Screening delle aneuploidie relative ai Cromosomi 13, 18, 21, X, Y  (più comuni in popolazione)

(XXX- trisomia X,    XXY –Sindrome di Klinefelter,   XYY – Sindrome di Jacobs )

Il test evidenzia l’ 83,1 %  delle anomalie rilevabili

E’ un  test di screening, anche se altamente sensibile, con un detection rate che va dal 71% al 92,6 %  a seconda del livello di indagine effettuata e non sostituisce  l’analisi classica del cariotipo ottenuto con la coltura delle cellule fetali ottenuta con l’Amniocentesi ( diagnosi prenatale invasiva).

Il Test non è in grado di evidenziare i riarrangiamenti strutturali bilanciati, cioè senza perdita di quantità di DNA e  i mosaicismi dovuti a due diverse linee cellulari presenti nello stesso feto.

Qualora la madre sia portatrice di una anomalia cromosomica a carico del cr.X tale condizione potrebbe interferire con l’accuratezza dei risultati sui cromosomi sessuali del feto.

Questi limiti vanno presi in considerazione nello scegliere di fare o meno questo test,  tenendo in considerazione comunque  l’assenza di rischio d’aborto di questo test non invasivo rispetto alle tecniche invasive che presentano un rischio di aborto  (< 2 % per il prelievo di villi coriali e < 1 % per l’amniocentesi)

Non è possibile con questo test evidenziare la presenza di patologie genetiche ereditarie a trasmissione mendeliana, ( es. la Fibrosi Cistica, la Beta talassemia ,ed altre meno frequenti).

Quindi è opportuno da parte dei genitori conoscere se si è portatori di una di queste patologie prima di scegliere di fare il PrenatalSAFE.  In presenza di genitori portatori di tali patologie è necessario fare l’amniocentesi per poter fare l’analisi molecolare relativa alla patologia familiarmente trasmissibile.

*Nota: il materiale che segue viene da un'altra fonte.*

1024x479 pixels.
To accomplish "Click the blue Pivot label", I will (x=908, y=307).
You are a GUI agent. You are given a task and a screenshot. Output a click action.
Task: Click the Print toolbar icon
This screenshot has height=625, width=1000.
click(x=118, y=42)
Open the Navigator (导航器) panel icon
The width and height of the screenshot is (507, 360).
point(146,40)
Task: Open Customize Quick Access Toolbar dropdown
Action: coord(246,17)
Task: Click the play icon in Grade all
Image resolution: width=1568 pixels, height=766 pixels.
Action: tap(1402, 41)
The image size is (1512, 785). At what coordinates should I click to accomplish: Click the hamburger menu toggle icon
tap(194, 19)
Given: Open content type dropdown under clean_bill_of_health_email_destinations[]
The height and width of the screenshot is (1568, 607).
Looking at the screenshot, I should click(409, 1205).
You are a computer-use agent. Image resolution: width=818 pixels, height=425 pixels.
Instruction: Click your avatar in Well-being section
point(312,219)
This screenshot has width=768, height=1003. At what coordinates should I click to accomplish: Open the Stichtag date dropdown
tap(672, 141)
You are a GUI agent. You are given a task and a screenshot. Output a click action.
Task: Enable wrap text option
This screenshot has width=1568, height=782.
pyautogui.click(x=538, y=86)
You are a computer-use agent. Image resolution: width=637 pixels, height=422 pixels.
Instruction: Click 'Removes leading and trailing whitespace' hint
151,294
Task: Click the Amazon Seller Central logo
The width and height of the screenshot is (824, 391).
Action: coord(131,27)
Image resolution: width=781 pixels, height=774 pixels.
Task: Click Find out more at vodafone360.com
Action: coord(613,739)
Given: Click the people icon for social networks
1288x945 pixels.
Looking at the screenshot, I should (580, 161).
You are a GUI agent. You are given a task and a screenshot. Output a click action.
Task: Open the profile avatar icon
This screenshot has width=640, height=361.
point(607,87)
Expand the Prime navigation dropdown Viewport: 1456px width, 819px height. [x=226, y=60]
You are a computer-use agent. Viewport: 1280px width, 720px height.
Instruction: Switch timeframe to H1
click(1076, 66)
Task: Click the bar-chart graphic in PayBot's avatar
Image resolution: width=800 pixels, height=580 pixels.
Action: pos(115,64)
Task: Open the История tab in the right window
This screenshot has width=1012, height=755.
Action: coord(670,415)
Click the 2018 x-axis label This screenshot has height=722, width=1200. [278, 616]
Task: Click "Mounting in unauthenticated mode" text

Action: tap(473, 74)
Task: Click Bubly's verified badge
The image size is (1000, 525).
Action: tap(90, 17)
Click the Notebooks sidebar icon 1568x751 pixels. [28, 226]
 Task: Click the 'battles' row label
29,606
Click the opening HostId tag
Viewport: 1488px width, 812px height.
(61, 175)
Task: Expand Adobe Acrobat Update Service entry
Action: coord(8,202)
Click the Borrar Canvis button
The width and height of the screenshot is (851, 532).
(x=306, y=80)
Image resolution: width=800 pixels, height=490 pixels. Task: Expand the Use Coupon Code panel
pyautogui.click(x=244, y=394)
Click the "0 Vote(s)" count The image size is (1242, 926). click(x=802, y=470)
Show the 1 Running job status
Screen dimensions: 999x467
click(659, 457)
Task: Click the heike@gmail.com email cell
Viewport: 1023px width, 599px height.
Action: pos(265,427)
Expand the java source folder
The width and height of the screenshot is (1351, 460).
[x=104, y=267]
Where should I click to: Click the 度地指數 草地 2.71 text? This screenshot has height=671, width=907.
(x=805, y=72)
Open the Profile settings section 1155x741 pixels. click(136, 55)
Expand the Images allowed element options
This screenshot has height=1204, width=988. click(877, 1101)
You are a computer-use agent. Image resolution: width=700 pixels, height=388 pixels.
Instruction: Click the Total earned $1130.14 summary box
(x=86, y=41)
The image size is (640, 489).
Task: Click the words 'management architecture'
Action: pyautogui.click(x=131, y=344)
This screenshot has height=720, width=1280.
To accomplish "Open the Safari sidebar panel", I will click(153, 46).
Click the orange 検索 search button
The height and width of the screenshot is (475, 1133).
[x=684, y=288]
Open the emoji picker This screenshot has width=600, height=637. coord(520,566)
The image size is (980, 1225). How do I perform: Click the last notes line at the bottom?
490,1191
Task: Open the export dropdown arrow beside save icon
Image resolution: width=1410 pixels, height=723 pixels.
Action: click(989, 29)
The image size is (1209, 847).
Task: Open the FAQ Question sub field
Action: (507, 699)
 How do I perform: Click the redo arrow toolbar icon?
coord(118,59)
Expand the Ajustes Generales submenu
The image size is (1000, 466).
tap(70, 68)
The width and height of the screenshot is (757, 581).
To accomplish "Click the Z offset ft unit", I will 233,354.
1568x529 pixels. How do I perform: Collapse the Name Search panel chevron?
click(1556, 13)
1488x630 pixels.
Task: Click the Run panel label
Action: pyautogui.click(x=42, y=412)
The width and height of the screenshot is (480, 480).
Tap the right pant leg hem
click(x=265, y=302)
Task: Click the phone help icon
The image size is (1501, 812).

Prevede una consulenza genetica prima del test  per la valutazione del livello di test più idoneo da eseguire e  dopo il test per la spiegazione da parte del genetista dei dati emersi. La consulenza prenatale è parte per far comprendere il ricorso allo screening, dare informazioni sui dati ottenibili,  sul rapporto  rischi – benefici, per fare chiarezza sulle informazioni fornite dal test e sostenere aiutare sostenendo la coppia   nel percorso   in caso in cui di risultato patologico. Bisogna sempre durante la consulenza dare sostegno ma non interferire nelle decisioni della  coppia.

Un test positivo indica che il feto presenta un’alterazione cromosomica (aneuploidia)   di numero o strutturale a carico di uno o più cromosomi tra quelli analizzati, ma non lo assicura al 100% perché l’esame ha una accuratezza maggiore del 99%, e un rischio di dare risultati falsi positivi minore dell’1%. Quindi anche se molto basso tale rischio non si può escludere .In tal caso il passo successivo è fare una amniocentesi per confermare il risultato del test. Solo in questo caso sarà possibile eventualmente decidere ed effettuare un aborto terapeutico come previsto dalla Legge 194/78.

Un test negativo indica che il feto non presenta una alterazione di numero (aneuploidia) o di struttura a carico di uno o più cromosomi tra quelli analizzati con un a percentuale di non attendibilità del  7,4 %.

Il test potrebbe inoltre  dare un risultato non certo in presenza  di una bassa quantità di DNA fetale.